The dedicated research of a team of scholars, these volumes cover four generations of the Muller family of printmakers and publishers, who worked in Amsterdam, from c.1535 through the seventeenth century. The activities of this dynasty were so broad that they span much of the history of Renaissance and Baroque printmaking in the Netherlands, from the expansive woodcuts after Cornelis Anthonisz., to extensive engraved cycles after Maerten van Heemskerck, devotional and allegorical prints, the mannerist extravaganzas of Jan Muller, and finally portraits, maps, ornament prints, and illustrated books on many subjects.
The first volume contains the catalogues of the founder of the dynasty and one of Amsterdam’s first publishers, Jan Ewoutsz. Muller, as well as that of his son, the engraver and publisher Harmen Jansz. Muller, who made prints after Heemskerck, Stradanus and other artists for the Hieronymus Cock and other Antwerp printing houses. This volume contains many gems of early to mid-sixteenth century printmaking of the genres mentioned above. These include such rarities as Harmen Muller’s large engraving of Fortuna poised between a city in prosperity and one under attack (vol. 1, cat. 82; with only one known impression, in Dresden) and a monumental woodcut Lottery Print published by the same artist, with an abstract composition of money bags and gold vessels below an architectural fantasy (cat. 136).
Volume 2 of the series focuses on the famous mannerist engraver, Jan Muller, and it is a significant product of Jan Piet Filedt Kok’s longstanding research on the group of graphic artists around Hendrick Goltzius. Questions of attribution among that circle are explored, particularly in relation to prints from the c.1588-89 that were formerly given to Jakob Matham. Muller’s work for the Prague artists Bartholomaus Spranger and Hans von Aachen is also discussed: Muller even served as an art agent (mistranslated on p. 11 as ‘confidant’) to Rudolf II, attempting to acquire for the emperor Lucas van Leiden’sLast Judgement triptych. Additional information which underscores the importance of these contacts for Muller lies in his drawing of the Holy Family by Candlelight (p. 19, fig. 6; Vienna, Albertina). While this has been described by the author as influenced by Ligozzi and other Italian draftsmen, it is in fact based on Hans von Aachen’s various compositions of this subject, the most important being his altarpiece for the Church of the Gesù in Rome. This volume also presents the results of Filedt Kok’s study of Muller’s proof states, of which around 170 have been identified. In addition, an index presents radiographs of watermarks, which the author has studied to determine the provenances of extant impressions and identify those belonging to Muller’s bequest to his descendents.

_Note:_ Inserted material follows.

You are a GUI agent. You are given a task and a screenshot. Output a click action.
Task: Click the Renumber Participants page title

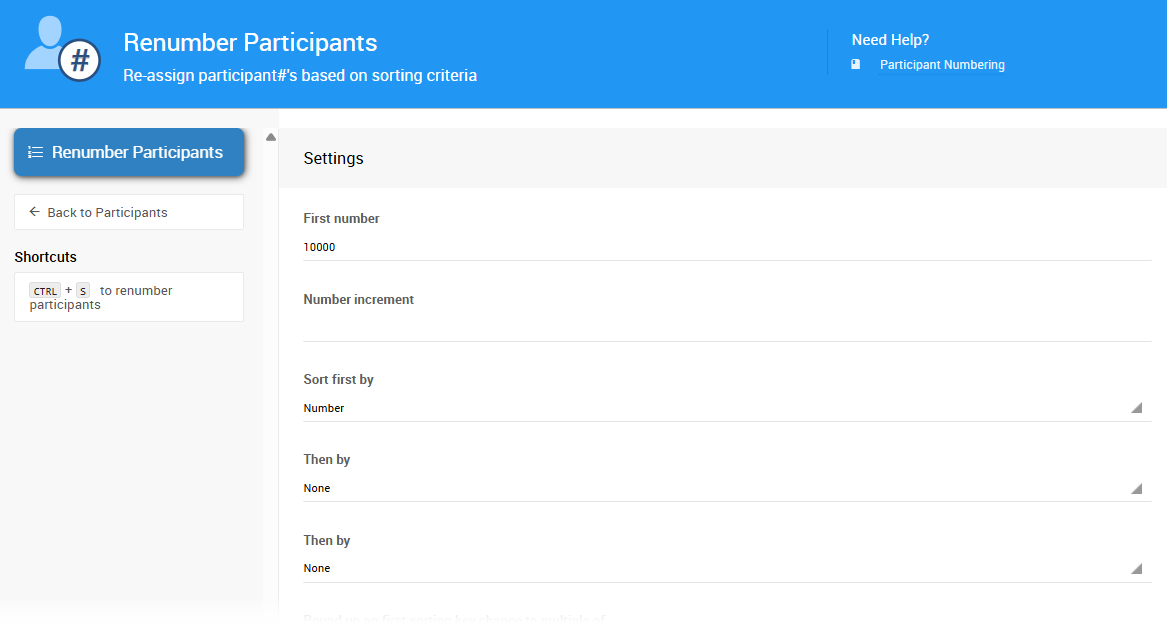coord(250,43)

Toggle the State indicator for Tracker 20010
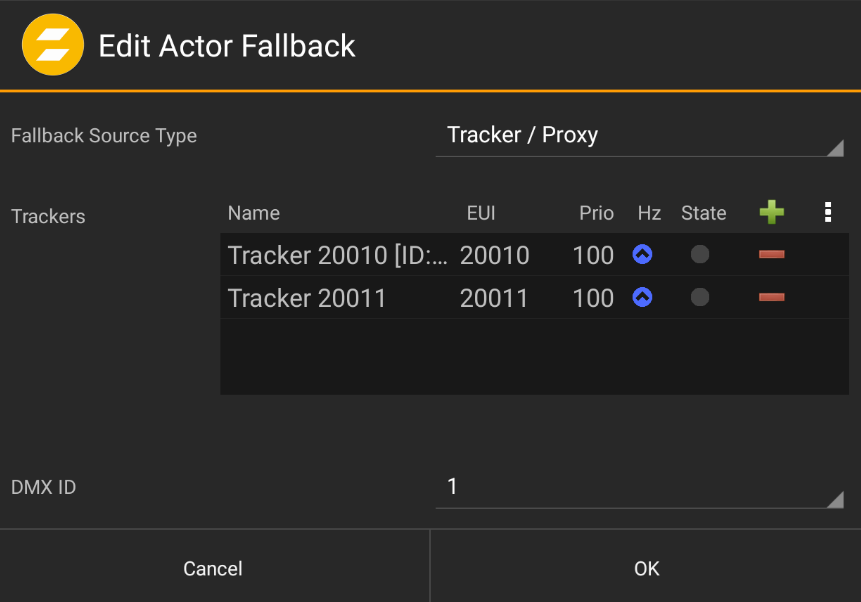[699, 255]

The third volume on the Muller dynasty deals exclusively with their production of illustrated books. In this case, the early members of the family, Jan Ewoutsz. and Harmen Jansz., and the brother-in-law and nephew of Jan Muller, Cornelis Dircksz. Cool and Cornelis Cornelisz. Cool, were the key participants in this sphere of activity. While the book illustrations could not be reproduced in their entirety, the author, Harriet Stroomberg, has meticulously catalogued both the volumes and their respective plates by two sets of numbers: necessary because of the reuse of blocks for more than one book. Once again, wonderful and unusual material surfaces in this catalogue, from a book of geomancy, physiognomy and chiromancy (Dat grote planeten boeck, cat. 71); to treatises on herbs, garden design and distilleries (cat. 80, 81, 98); to Willem van Schouten’s account of his journey to the West Indies, the Tierra del Fuego, and New Guinea (cat. 112); and finally to an edition of Thijl Ulen Spieghel, with woodcuts of his adventures (cat. 91).